**AVAILABLE DATA**
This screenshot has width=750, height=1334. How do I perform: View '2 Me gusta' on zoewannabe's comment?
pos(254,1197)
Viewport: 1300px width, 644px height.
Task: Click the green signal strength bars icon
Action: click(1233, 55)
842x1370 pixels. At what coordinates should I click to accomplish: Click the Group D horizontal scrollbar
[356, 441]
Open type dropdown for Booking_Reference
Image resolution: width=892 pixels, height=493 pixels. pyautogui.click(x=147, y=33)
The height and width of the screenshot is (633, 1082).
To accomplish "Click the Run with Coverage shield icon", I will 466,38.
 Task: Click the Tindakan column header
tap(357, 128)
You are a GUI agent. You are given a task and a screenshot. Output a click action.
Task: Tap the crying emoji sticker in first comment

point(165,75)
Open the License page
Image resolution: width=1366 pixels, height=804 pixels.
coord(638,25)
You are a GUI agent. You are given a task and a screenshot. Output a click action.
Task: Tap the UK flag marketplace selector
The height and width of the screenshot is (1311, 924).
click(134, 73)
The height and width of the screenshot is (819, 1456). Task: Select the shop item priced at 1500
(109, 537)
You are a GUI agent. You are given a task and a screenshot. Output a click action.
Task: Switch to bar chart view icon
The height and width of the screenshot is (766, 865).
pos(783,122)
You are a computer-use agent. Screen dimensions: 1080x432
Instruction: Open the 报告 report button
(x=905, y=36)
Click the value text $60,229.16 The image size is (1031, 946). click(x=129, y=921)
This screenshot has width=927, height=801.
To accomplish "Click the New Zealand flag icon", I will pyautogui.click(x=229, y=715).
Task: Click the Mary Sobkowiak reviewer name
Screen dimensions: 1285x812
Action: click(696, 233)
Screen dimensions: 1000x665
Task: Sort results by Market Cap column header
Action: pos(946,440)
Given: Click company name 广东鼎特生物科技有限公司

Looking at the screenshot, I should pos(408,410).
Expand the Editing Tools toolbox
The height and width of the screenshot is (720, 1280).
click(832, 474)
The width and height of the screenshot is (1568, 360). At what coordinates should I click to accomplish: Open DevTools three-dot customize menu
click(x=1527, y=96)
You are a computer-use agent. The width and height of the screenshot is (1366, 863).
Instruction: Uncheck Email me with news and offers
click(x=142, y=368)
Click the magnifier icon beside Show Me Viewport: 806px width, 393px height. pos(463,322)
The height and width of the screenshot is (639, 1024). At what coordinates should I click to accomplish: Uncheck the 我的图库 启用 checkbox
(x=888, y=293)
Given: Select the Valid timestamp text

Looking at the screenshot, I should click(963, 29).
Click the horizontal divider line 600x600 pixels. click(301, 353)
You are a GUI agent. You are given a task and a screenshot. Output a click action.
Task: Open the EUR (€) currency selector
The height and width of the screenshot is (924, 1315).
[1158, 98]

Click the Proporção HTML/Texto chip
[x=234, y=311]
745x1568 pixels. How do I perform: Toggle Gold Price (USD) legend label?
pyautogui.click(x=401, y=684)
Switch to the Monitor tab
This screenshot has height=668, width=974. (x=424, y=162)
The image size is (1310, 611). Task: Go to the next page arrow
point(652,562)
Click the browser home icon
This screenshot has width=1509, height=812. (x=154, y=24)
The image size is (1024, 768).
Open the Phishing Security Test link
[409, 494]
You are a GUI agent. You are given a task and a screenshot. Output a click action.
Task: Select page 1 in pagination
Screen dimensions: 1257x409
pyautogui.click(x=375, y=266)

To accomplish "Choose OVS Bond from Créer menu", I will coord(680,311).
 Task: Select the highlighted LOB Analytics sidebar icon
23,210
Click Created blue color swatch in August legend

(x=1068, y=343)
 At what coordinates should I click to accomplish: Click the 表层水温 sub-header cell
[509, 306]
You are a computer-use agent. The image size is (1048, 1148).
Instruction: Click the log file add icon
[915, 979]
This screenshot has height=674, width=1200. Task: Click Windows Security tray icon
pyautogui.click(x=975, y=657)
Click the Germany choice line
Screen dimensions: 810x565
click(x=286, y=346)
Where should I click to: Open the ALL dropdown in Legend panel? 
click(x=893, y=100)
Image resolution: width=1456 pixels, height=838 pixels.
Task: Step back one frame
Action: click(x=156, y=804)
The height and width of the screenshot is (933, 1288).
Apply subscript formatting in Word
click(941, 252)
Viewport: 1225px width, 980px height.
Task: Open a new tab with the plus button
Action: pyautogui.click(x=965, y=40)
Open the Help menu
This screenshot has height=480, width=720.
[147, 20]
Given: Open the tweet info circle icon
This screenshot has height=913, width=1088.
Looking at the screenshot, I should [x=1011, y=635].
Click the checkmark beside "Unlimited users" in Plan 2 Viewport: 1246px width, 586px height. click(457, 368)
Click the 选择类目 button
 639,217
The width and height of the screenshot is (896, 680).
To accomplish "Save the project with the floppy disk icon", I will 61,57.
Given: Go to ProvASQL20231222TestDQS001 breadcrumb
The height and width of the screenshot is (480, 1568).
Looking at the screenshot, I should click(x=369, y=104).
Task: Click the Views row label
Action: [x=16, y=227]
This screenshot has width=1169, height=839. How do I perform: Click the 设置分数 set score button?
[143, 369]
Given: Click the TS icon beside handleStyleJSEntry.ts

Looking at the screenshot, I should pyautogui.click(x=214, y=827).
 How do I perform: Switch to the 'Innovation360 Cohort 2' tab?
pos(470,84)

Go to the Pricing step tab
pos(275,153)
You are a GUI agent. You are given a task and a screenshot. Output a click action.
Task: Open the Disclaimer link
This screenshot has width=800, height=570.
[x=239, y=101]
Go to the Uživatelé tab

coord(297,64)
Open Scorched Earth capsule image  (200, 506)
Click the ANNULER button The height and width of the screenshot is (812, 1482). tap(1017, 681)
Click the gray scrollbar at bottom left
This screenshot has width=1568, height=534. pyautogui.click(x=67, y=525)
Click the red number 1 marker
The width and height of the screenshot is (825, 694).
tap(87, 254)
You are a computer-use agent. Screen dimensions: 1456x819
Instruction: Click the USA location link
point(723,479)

**EXERCISE DESCRIPTION**
Output each entry exactly as written, leaving none out.

**OUTPUT FOR THIS EXERCISE**
This screenshot has width=750, height=1334. How do I perform: View '2 Me gusta' on zoewannabe's comment?
pos(254,1197)
Viewport: 1300px width, 644px height.
Task: Click the green signal strength bars icon
Action: click(1233, 55)
842x1370 pixels. At what coordinates should I click to accomplish: Click the Group D horizontal scrollbar
[356, 441]
Open type dropdown for Booking_Reference
Image resolution: width=892 pixels, height=493 pixels. pyautogui.click(x=147, y=33)
The height and width of the screenshot is (633, 1082).
To accomplish "Click the Run with Coverage shield icon", I will 466,38.
 Task: Click the Tindakan column header
tap(357, 128)
You are a GUI agent. You are given a task and a screenshot. Output a click action.
Task: Tap the crying emoji sticker in first comment

point(165,75)
Open the License page
Image resolution: width=1366 pixels, height=804 pixels.
coord(638,25)
You are a GUI agent. You are given a task and a screenshot. Output a click action.
Task: Tap the UK flag marketplace selector
The height and width of the screenshot is (1311, 924).
click(134, 73)
The height and width of the screenshot is (819, 1456). Task: Select the shop item priced at 1500
(109, 537)
You are a GUI agent. You are given a task and a screenshot. Output a click action.
Task: Switch to bar chart view icon
The height and width of the screenshot is (766, 865).
pos(783,122)
You are a computer-use agent. Screen dimensions: 1080x432
Instruction: Open the 报告 report button
(x=905, y=36)
Click the value text $60,229.16 The image size is (1031, 946). click(x=129, y=921)
This screenshot has width=927, height=801.
To accomplish "Click the New Zealand flag icon", I will pyautogui.click(x=229, y=715).
Task: Click the Mary Sobkowiak reviewer name
Screen dimensions: 1285x812
Action: click(696, 233)
Screen dimensions: 1000x665
Task: Sort results by Market Cap column header
Action: pos(946,440)
Given: Click company name 广东鼎特生物科技有限公司

Looking at the screenshot, I should pos(408,410).
Expand the Editing Tools toolbox
The height and width of the screenshot is (720, 1280).
click(832, 474)
The width and height of the screenshot is (1568, 360). At what coordinates should I click to accomplish: Open DevTools three-dot customize menu
click(x=1527, y=96)
You are a computer-use agent. The width and height of the screenshot is (1366, 863).
Instruction: Uncheck Email me with news and offers
click(x=142, y=368)
Click the magnifier icon beside Show Me Viewport: 806px width, 393px height. pos(463,322)
The height and width of the screenshot is (639, 1024). At what coordinates should I click to accomplish: Uncheck the 我的图库 启用 checkbox
(x=888, y=293)
Given: Select the Valid timestamp text

Looking at the screenshot, I should click(963, 29).
Click the horizontal divider line 600x600 pixels. click(301, 353)
You are a GUI agent. You are given a task and a screenshot. Output a click action.
Task: Open the EUR (€) currency selector
The height and width of the screenshot is (924, 1315).
[1158, 98]

Click the Proporção HTML/Texto chip
[x=234, y=311]
745x1568 pixels. How do I perform: Toggle Gold Price (USD) legend label?
pyautogui.click(x=401, y=684)
Switch to the Monitor tab
This screenshot has height=668, width=974. (x=424, y=162)
The image size is (1310, 611). Task: Go to the next page arrow
point(652,562)
Click the browser home icon
This screenshot has width=1509, height=812. (x=154, y=24)
The image size is (1024, 768).
Open the Phishing Security Test link
[409, 494]
You are a GUI agent. You are given a task and a screenshot. Output a click action.
Task: Select page 1 in pagination
Screen dimensions: 1257x409
pyautogui.click(x=375, y=266)

To accomplish "Choose OVS Bond from Créer menu", I will coord(680,311).
 Task: Select the highlighted LOB Analytics sidebar icon
23,210
Click Created blue color swatch in August legend

(x=1068, y=343)
 At what coordinates should I click to accomplish: Click the 表层水温 sub-header cell
[509, 306]
You are a computer-use agent. The image size is (1048, 1148).
Instruction: Click the log file add icon
[915, 979]
This screenshot has height=674, width=1200. Task: Click Windows Security tray icon
pyautogui.click(x=975, y=657)
Click the Germany choice line
Screen dimensions: 810x565
click(x=286, y=346)
Where should I click to: Open the ALL dropdown in Legend panel? 
click(x=893, y=100)
Image resolution: width=1456 pixels, height=838 pixels.
Task: Step back one frame
Action: click(x=156, y=804)
The height and width of the screenshot is (933, 1288).
Apply subscript formatting in Word
click(941, 252)
Viewport: 1225px width, 980px height.
Task: Open a new tab with the plus button
Action: pyautogui.click(x=965, y=40)
Open the Help menu
This screenshot has height=480, width=720.
[147, 20]
Given: Open the tweet info circle icon
This screenshot has height=913, width=1088.
Looking at the screenshot, I should [x=1011, y=635].
Click the checkmark beside "Unlimited users" in Plan 2 Viewport: 1246px width, 586px height. click(457, 368)
Click the 选择类目 button
 639,217
The width and height of the screenshot is (896, 680).
To accomplish "Save the project with the floppy disk icon", I will 61,57.
Given: Go to ProvASQL20231222TestDQS001 breadcrumb
The height and width of the screenshot is (480, 1568).
Looking at the screenshot, I should click(x=369, y=104).
Task: Click the Views row label
Action: [x=16, y=227]
This screenshot has width=1169, height=839. How do I perform: Click the 设置分数 set score button?
[143, 369]
Given: Click the TS icon beside handleStyleJSEntry.ts

Looking at the screenshot, I should pyautogui.click(x=214, y=827).
 How do I perform: Switch to the 'Innovation360 Cohort 2' tab?
pos(470,84)

Go to the Pricing step tab
pos(275,153)
You are a GUI agent. You are given a task and a screenshot. Output a click action.
Task: Open the Disclaimer link
This screenshot has width=800, height=570.
[x=239, y=101]
Go to the Uživatelé tab

coord(297,64)
Open Scorched Earth capsule image  (200, 506)
Click the ANNULER button The height and width of the screenshot is (812, 1482). tap(1017, 681)
Click the gray scrollbar at bottom left
This screenshot has width=1568, height=534. pyautogui.click(x=67, y=525)
Click the red number 1 marker
The width and height of the screenshot is (825, 694).
tap(87, 254)
You are a computer-use agent. Screen dimensions: 1456x819
Instruction: Click the USA location link
point(723,479)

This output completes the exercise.